[WHAT THE EXERCISE ASKS] Check each line of the entries below for the word "resolution", and copy out the ones that have it.

[GIVEN RECORDS]
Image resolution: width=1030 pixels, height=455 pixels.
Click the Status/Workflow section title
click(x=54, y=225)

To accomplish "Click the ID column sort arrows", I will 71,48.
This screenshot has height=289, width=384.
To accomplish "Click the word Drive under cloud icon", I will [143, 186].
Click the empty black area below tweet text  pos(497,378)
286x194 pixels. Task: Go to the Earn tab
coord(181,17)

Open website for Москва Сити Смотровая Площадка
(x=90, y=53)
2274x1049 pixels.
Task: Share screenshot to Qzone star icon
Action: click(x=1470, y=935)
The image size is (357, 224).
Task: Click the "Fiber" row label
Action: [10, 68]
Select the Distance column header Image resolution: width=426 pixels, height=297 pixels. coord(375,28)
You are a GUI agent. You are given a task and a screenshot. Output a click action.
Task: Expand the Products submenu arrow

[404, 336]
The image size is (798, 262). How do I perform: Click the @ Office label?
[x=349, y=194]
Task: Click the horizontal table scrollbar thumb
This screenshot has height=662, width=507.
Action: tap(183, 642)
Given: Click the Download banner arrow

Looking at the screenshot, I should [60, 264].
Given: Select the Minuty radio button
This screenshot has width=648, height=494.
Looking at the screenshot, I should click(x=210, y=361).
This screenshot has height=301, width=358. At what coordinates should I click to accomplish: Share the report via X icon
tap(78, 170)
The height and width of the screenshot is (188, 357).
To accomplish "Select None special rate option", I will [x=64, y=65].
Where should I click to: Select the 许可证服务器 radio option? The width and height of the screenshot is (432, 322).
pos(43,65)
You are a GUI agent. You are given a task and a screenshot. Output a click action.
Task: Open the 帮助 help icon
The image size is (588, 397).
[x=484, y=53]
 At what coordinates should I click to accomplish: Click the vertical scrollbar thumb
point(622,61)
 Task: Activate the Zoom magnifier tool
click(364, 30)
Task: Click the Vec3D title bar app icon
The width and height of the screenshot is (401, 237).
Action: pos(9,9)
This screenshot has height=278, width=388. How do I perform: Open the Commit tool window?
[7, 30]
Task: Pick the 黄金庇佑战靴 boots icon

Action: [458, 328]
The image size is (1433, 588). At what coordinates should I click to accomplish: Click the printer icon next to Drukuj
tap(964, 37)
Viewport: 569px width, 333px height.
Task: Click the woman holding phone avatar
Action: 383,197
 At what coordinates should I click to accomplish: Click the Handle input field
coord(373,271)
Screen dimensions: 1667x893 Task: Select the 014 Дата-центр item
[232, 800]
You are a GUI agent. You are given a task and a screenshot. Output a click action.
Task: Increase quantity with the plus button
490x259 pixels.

[REPLY TO THE EXERCISE]
Image resolution: width=1030 pixels, height=455 pixels.
Select the Distance column header Image resolution: width=426 pixels, height=297 pixels. coord(375,28)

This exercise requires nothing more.